Pick out every line in the data below that contains the word "toolbar", and copy each of those lines. Count only matches with the same upper and lower case.

PROVIDED RECORDS —
==========

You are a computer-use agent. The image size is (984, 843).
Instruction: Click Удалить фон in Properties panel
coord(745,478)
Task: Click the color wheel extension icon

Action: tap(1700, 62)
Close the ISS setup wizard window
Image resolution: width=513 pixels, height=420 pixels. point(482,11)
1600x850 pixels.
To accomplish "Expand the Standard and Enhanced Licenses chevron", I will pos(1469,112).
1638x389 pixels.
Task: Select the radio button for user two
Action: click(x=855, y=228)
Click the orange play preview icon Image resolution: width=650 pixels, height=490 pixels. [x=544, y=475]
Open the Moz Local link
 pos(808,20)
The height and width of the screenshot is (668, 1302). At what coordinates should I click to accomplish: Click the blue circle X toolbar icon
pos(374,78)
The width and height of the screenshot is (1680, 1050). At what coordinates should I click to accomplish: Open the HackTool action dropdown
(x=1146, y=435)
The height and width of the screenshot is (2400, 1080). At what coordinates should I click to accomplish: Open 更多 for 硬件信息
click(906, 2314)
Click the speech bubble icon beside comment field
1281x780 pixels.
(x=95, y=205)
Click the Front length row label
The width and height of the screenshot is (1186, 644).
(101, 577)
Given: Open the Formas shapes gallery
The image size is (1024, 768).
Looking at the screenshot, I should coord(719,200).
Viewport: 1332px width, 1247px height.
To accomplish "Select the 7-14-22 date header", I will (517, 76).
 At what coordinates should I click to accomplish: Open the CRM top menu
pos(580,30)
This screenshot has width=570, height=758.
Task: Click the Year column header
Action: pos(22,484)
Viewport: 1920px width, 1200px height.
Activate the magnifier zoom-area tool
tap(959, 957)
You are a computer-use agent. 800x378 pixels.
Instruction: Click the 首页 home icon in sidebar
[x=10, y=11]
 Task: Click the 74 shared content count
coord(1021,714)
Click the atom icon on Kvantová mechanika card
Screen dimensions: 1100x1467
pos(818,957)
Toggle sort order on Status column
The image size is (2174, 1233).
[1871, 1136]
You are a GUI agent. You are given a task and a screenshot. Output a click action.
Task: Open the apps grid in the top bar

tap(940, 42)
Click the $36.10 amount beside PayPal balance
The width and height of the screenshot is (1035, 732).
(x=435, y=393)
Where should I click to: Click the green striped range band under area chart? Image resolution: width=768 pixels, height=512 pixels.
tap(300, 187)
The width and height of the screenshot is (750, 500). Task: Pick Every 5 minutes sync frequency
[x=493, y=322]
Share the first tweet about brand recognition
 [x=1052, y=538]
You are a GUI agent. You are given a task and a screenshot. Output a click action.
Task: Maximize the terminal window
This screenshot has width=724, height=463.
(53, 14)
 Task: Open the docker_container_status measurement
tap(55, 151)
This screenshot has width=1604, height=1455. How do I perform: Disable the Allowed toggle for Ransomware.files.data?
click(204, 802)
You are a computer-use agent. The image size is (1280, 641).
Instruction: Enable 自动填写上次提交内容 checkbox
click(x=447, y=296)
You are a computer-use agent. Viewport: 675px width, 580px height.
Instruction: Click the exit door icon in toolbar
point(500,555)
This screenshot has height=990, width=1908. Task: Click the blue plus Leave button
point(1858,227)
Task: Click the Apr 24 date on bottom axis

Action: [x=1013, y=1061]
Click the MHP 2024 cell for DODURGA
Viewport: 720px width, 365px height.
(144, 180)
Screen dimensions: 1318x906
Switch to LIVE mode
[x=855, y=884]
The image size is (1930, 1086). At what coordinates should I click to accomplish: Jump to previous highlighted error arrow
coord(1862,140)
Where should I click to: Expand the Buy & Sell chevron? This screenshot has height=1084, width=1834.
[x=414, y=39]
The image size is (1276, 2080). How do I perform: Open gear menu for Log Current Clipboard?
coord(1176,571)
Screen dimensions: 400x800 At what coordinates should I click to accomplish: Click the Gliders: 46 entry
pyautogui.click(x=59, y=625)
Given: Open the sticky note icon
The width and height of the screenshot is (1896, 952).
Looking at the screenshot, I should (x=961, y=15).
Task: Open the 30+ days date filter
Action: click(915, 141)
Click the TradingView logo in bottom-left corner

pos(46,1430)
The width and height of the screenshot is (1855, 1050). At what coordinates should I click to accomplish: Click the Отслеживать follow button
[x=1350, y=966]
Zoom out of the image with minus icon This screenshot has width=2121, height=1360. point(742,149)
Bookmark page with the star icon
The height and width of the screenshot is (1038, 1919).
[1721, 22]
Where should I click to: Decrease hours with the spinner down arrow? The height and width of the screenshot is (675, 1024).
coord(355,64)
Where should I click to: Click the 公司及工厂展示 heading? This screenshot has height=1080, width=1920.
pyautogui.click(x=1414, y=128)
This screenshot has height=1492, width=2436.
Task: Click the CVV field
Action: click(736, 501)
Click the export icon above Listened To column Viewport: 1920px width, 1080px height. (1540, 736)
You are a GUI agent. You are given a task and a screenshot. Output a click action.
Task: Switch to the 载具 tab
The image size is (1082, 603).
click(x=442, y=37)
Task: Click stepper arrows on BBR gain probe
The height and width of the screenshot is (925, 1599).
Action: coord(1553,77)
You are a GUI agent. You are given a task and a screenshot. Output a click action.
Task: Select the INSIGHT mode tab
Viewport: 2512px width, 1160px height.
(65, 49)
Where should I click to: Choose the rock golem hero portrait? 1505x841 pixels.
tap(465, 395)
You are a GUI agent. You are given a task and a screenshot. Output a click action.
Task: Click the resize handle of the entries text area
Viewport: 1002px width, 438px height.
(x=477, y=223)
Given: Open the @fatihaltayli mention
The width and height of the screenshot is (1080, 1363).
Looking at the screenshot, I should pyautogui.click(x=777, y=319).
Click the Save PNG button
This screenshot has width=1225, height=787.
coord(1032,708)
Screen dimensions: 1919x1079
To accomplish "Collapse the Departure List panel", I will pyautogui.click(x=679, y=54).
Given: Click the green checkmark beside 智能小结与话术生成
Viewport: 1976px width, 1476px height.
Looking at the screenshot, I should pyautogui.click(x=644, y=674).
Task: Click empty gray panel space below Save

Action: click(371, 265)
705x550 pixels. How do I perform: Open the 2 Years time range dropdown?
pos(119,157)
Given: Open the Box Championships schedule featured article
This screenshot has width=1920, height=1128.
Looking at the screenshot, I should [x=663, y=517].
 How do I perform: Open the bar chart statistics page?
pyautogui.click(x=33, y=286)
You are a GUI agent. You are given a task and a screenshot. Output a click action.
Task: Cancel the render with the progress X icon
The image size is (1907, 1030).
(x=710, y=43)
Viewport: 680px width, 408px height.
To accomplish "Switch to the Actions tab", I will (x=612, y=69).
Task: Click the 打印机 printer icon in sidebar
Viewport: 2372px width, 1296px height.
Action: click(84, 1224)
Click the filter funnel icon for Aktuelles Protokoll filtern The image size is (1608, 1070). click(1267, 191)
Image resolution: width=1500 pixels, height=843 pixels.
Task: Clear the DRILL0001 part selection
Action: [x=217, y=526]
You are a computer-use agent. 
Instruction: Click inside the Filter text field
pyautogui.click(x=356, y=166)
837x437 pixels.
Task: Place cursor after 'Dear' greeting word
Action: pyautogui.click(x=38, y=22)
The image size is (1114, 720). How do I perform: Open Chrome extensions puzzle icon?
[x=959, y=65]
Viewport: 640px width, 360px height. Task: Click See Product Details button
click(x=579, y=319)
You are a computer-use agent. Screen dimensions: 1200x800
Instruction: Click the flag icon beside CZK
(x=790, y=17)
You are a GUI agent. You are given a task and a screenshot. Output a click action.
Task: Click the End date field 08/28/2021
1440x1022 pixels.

==========

RESULT OF THIS TASK —
The height and width of the screenshot is (668, 1302). At what coordinates should I click to accomplish: Click the blue circle X toolbar icon
Instruction: Click the exit door icon in toolbar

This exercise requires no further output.